This series of articles are my notes of “Bitcoin and Cryptocurrency Technologies” online course.
Hash Pointer
Hash Pointer is comprised of two parts:
- Pointer to where some information is stored
- Cryptographic hash of that information The pointer can be used to get the information, the hash can be used to verify that information hasn’t been changed
Data Structures Built with Hash Pointers
Blockchain
Hash pointers can be used to build a linked list, which is also called a blockchain.
We should Note that the hash stored in the hash pointer is the hash of the whole data of the previous block, which also includes the hash pointer to the block before that one. This makes it’s impossible to tamper a block in the blockchain without letting others know.
Tamper Evident Property of Blockchain We only need to keep the hash pointer to the last block of the blockchain.
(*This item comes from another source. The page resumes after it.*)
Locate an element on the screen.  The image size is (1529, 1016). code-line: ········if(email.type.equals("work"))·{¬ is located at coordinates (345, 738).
Then when somebody shows the whole blockchain later and claim the data in it is not modified, we can tell if any block in the chain is tampered by traversing the blocks backwards and verifying the hashes one by one.
Explanation
- An attacker wants to tamper with one block of the chain, let’s say, block 1.
- The attacker changed the content of block 1, because of “collision free” property of the hash function, he is not able to find another data which has the same hash with the old one. So now the hash of this modified block is also changed.
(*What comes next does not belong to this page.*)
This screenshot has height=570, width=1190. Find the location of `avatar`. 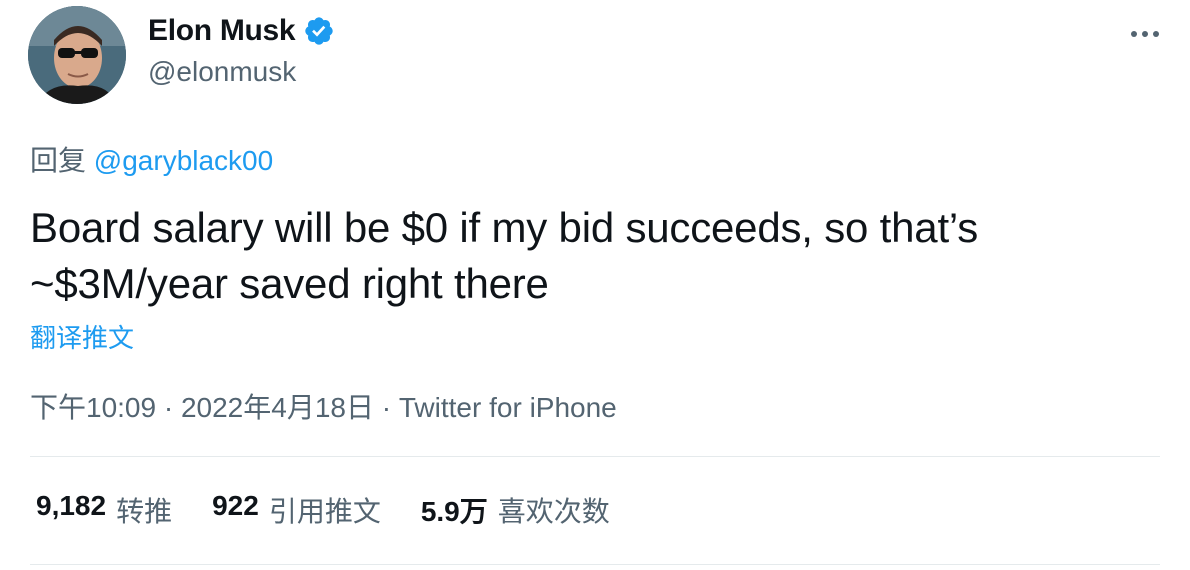

avatar is located at coordinates (77, 55).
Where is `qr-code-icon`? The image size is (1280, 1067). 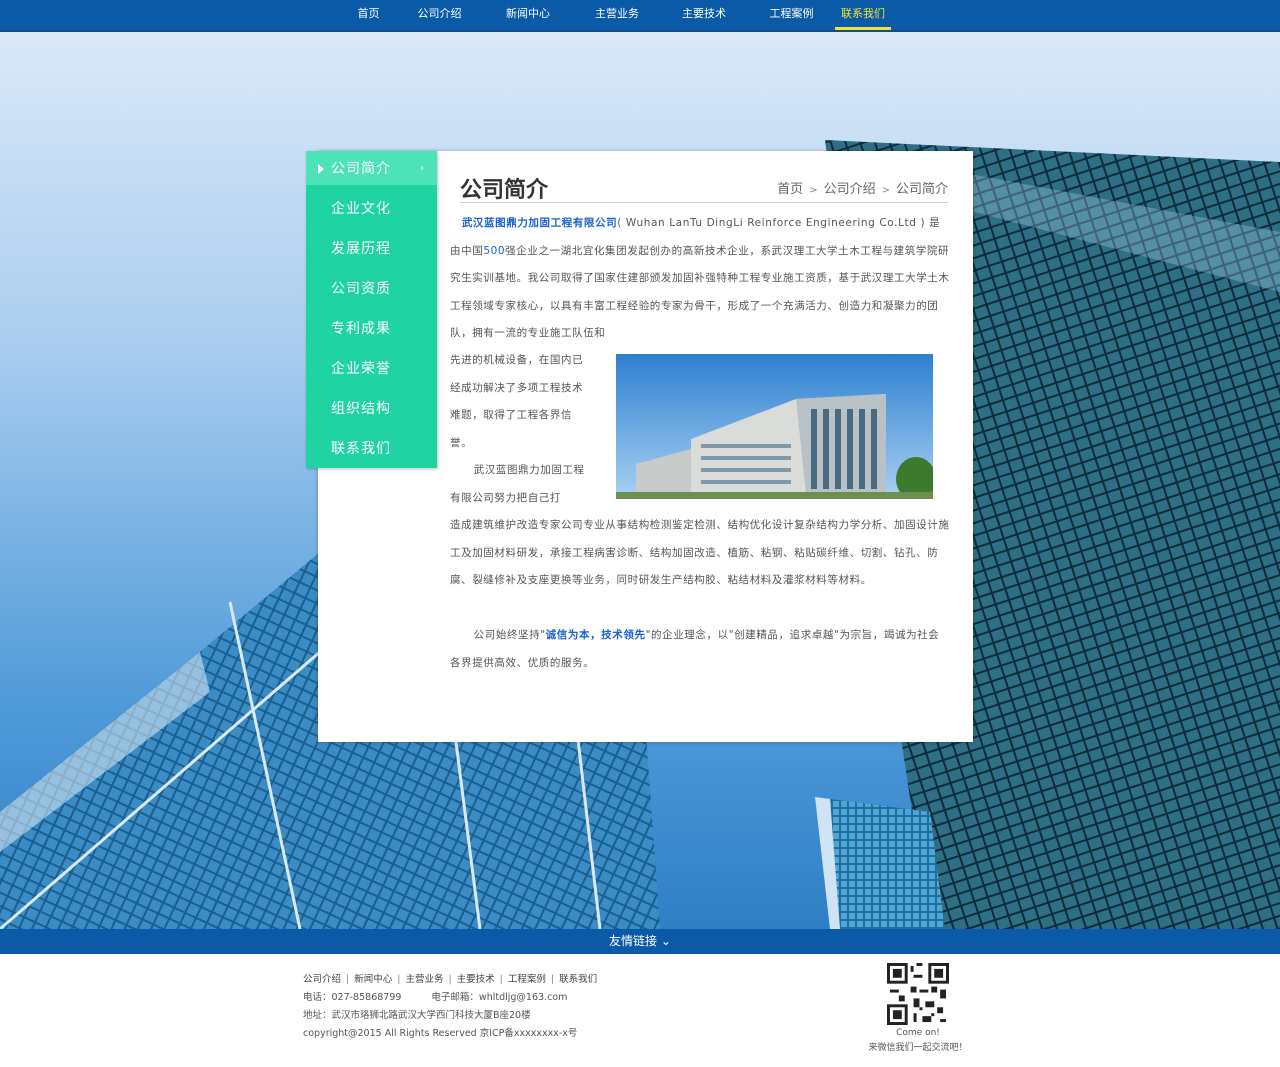
qr-code-icon is located at coordinates (918, 994).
- To avoid others noticing the inconsistency, he also needs to change the hash pointer of that block in the next block, which is block 2.
- Now the content of block 2 is changed, so to make this story consistent, the hash pointer in block3 must be changed.
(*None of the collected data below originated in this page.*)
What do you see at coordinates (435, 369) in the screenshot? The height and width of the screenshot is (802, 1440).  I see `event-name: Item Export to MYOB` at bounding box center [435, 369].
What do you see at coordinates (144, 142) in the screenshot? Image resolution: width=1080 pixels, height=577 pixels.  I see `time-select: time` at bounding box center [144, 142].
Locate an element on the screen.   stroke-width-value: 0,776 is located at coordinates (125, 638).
- Finally, the attacker goes to the hash pointer to the last block of the blockchain, which is a roadblock for him, because we keep and remember that hash pointer.
Merkle Tree
Merkle tree is a binary tree building with hash pointers. The leaves are data blocks, nodes further up in the tree are the hashes of their respective children.
Features
- Tamper evident Just like blockchain, we only need to remember the hash pointer in the root (top-level node), then we can traverse down to any leaf data block to check if a node is in the tree or has it been tampered with.
- Traversal efficiency To verify a data block, we only need to traverse the path from the top to the leaf where the data is. So the complexity is O(log n), which is much more efficient compared with O(n) of a linked list blockchain.
- None-membership proof If Merkel tree is sorted, we can prove a given data is not in the tree: if the data before and after the given data are both in the tree and they’re consecutive, so there’s no space between them, this proves that the given data is not in three.